Je rappelle en outre que la mesure qui figure à l’article 9 ne vise pas au blocage des sites : c’est un appel à la responsabilité des opérateurs, lesquels ne manqueront pas de se montrer responsables puisque, comme je viens de vous l’indiquer, ils bloquent déjà d’eux-mêmes des images, par exemple YouTube. S’ils ne le font pas, alors, nous proposerons le blocage, avec la part d’incertitude que cela comporte, et nous le ferons sous le contrôle du juge administratif, qui est garant des libertés publiques.

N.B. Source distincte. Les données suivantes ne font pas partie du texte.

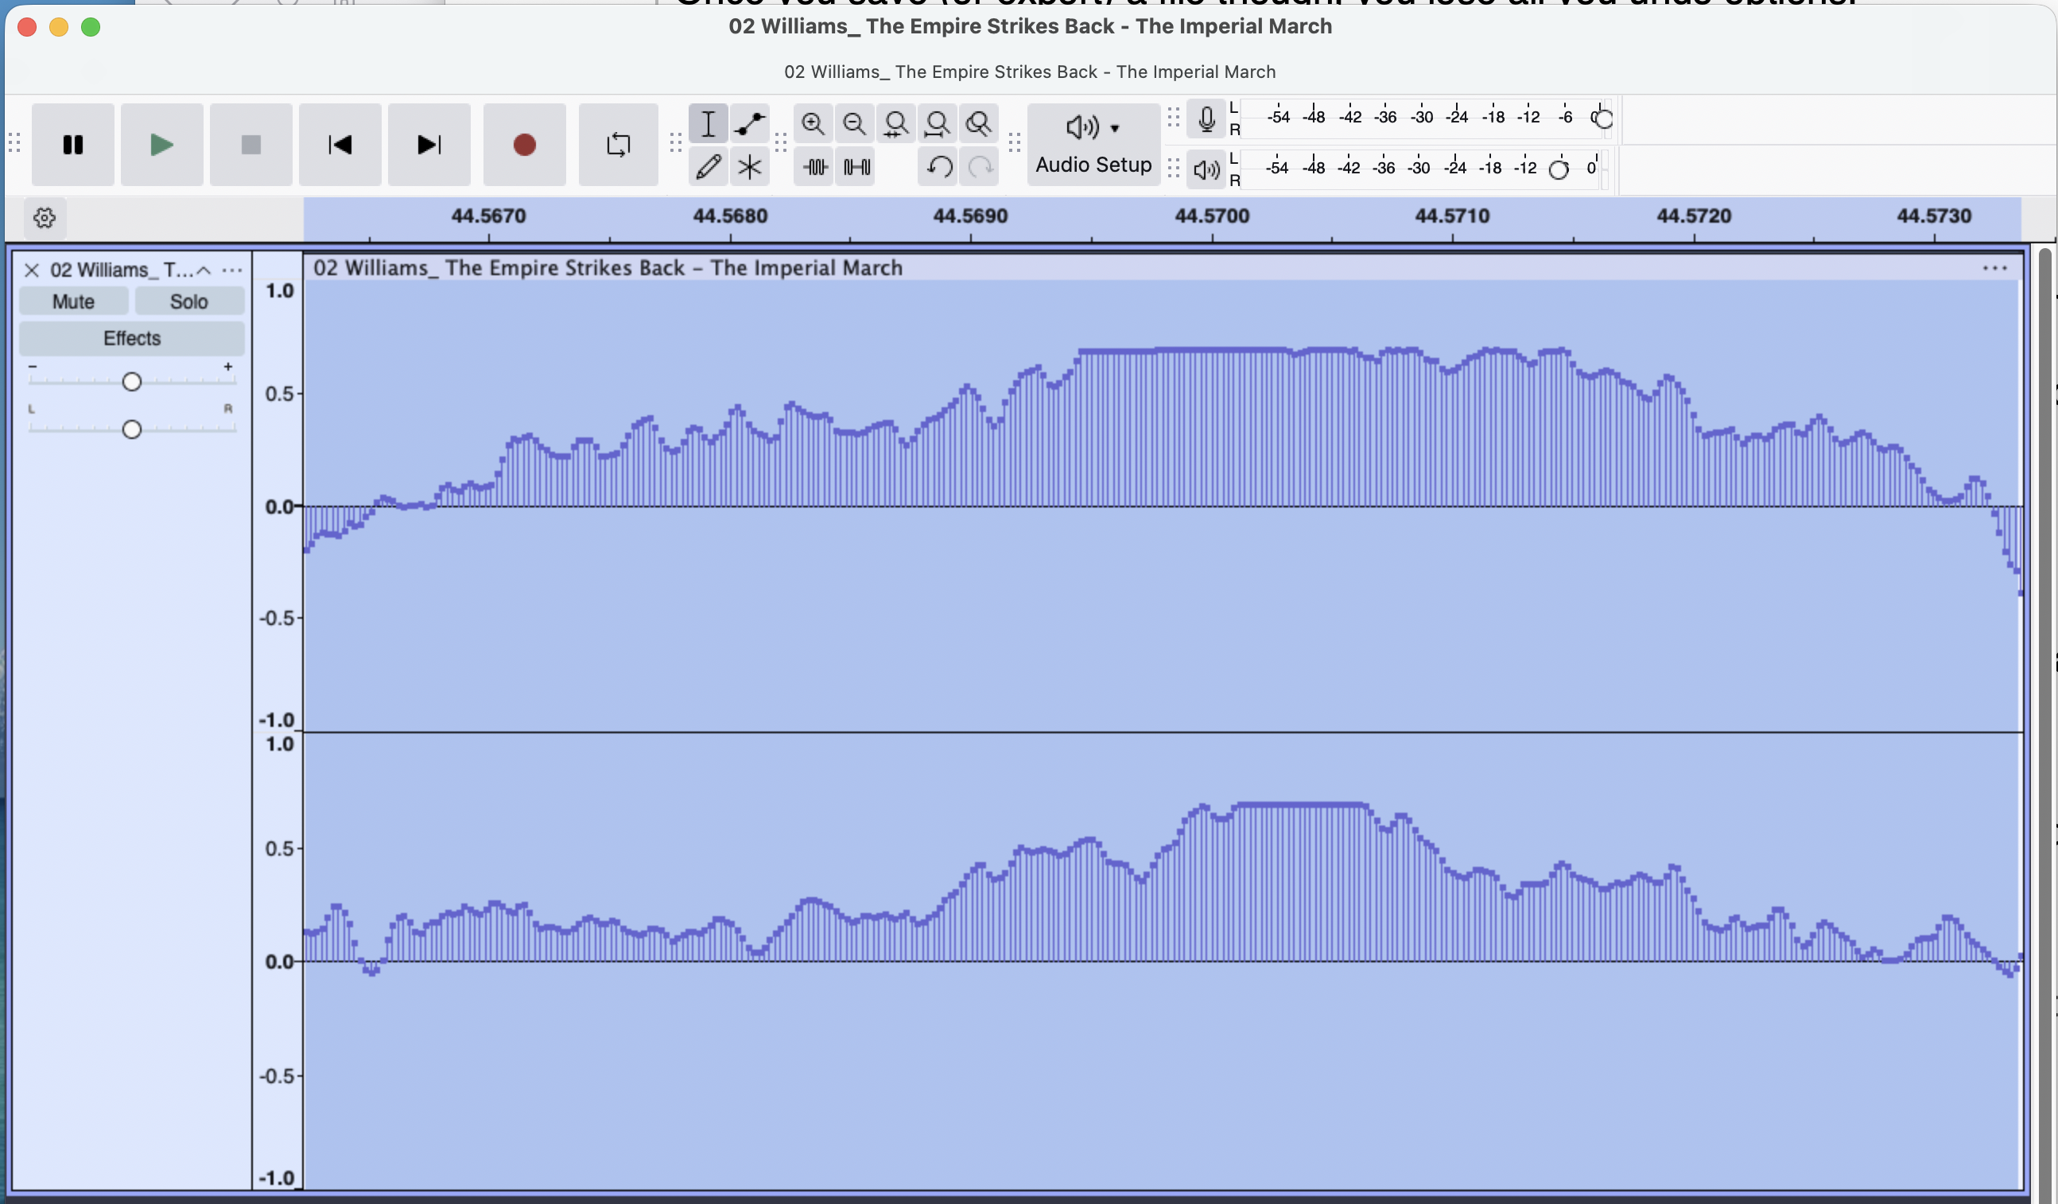This screenshot has height=1204, width=2058.
Task: Click the Zoom toggle icon
Action: click(978, 124)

Vous me demandez pourquoi nous ne prévoyons pas que ce soit sous l’autorité du juge judiciaire. C’est une très bonne question : j’aurais pu, en effet, m’inscrire dans la continuité de ce qui avait déjà été acté ou envisagé auparavant. Si je ne le fais pas, c’est parce que cela me pose un problème extrêmement concret que je veux vous décrire et sur lequel je vous demande de me donner, si vous en avez, des solutions autres que celles que j’ai envisagées.
Car je ne peux pas, pour ma part, compte tenu des règles à respecter dans la relation entre le pouvoir exécutif et le pouvoir judiciaire - et auxquelles vous êtes tous attachés puisqu’elles relèvent de la séparation des pouvoirs –, donner d’instructions à un procureur de la République quand je constate qu’une telle vidéo est diffusée.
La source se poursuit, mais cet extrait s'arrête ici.